Description of the task -
Find "Given: Toggle the Auto Scroll chart button" in the material, then return exactly the line containing it and all lines after it to the end, leaving out pictures.

Data records -
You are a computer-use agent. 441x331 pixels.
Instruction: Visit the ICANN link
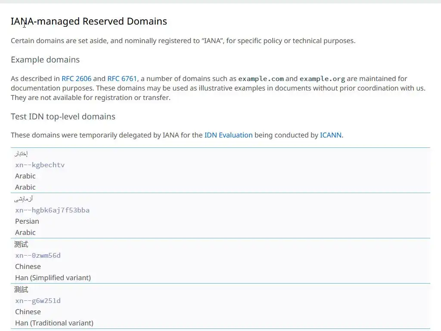(x=330, y=135)
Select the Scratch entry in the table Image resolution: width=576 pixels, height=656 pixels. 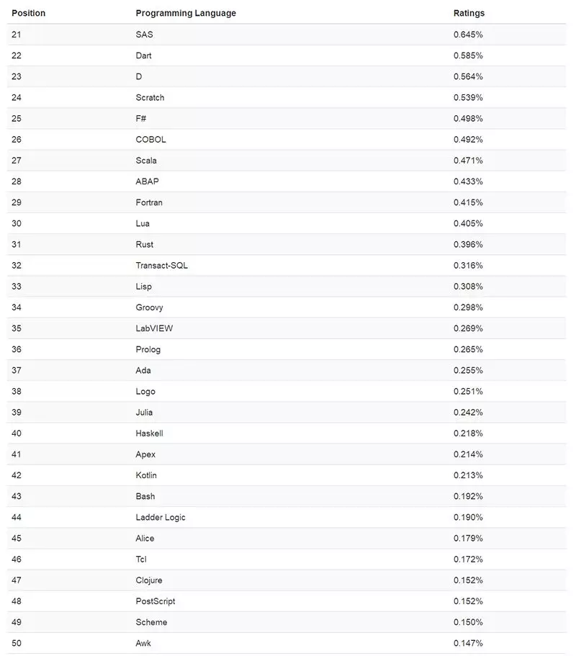150,97
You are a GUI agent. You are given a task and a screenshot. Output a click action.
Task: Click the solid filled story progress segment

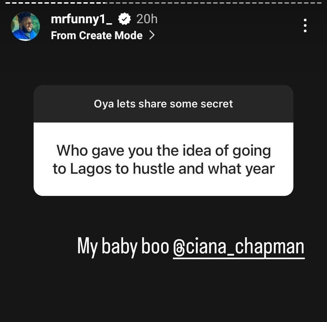click(x=55, y=2)
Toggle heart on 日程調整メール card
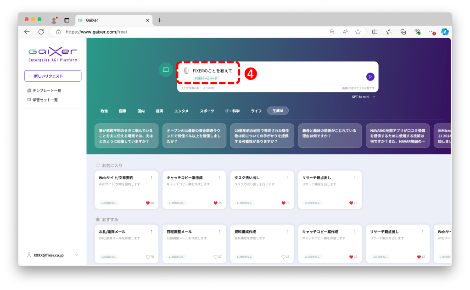 (215, 257)
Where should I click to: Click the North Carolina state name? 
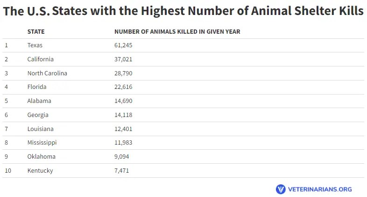pyautogui.click(x=47, y=73)
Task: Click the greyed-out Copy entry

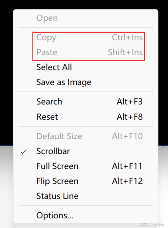Action: 85,37
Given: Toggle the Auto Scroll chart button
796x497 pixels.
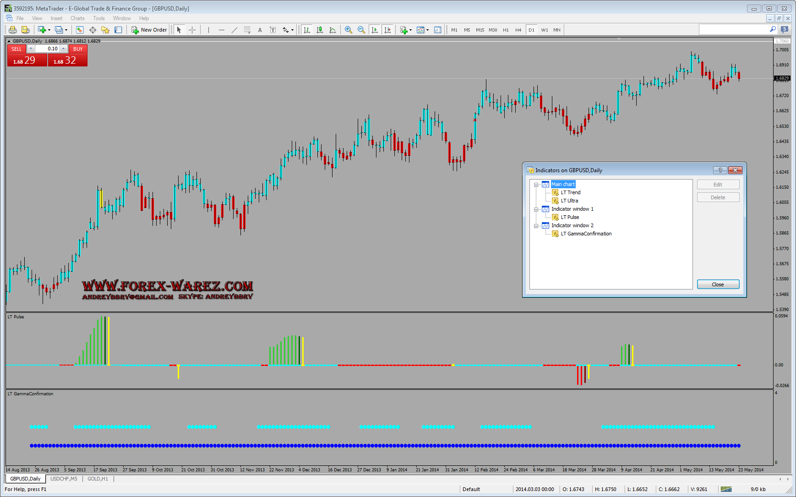Looking at the screenshot, I should tap(375, 30).
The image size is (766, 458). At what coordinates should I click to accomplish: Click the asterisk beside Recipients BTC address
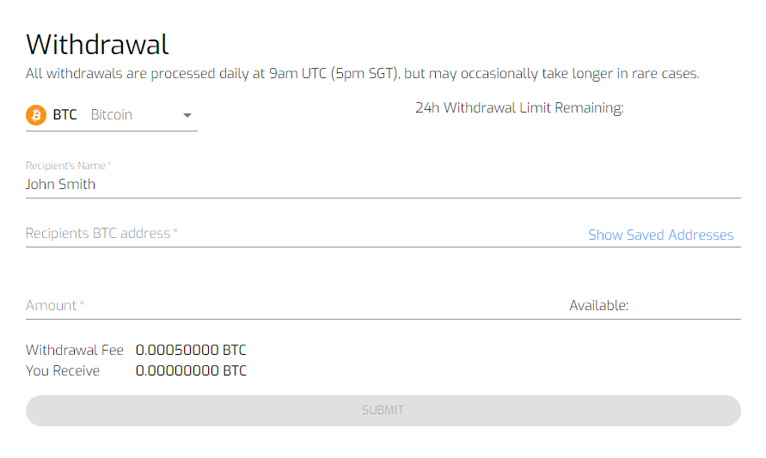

Response -
Given: Toggle the Auto Scroll chart button
796x497 pixels.
Looking at the screenshot, I should tap(375, 30).
The image size is (766, 458). At what coordinates should I click to accomplish: Click the asterisk beside Recipients BTC address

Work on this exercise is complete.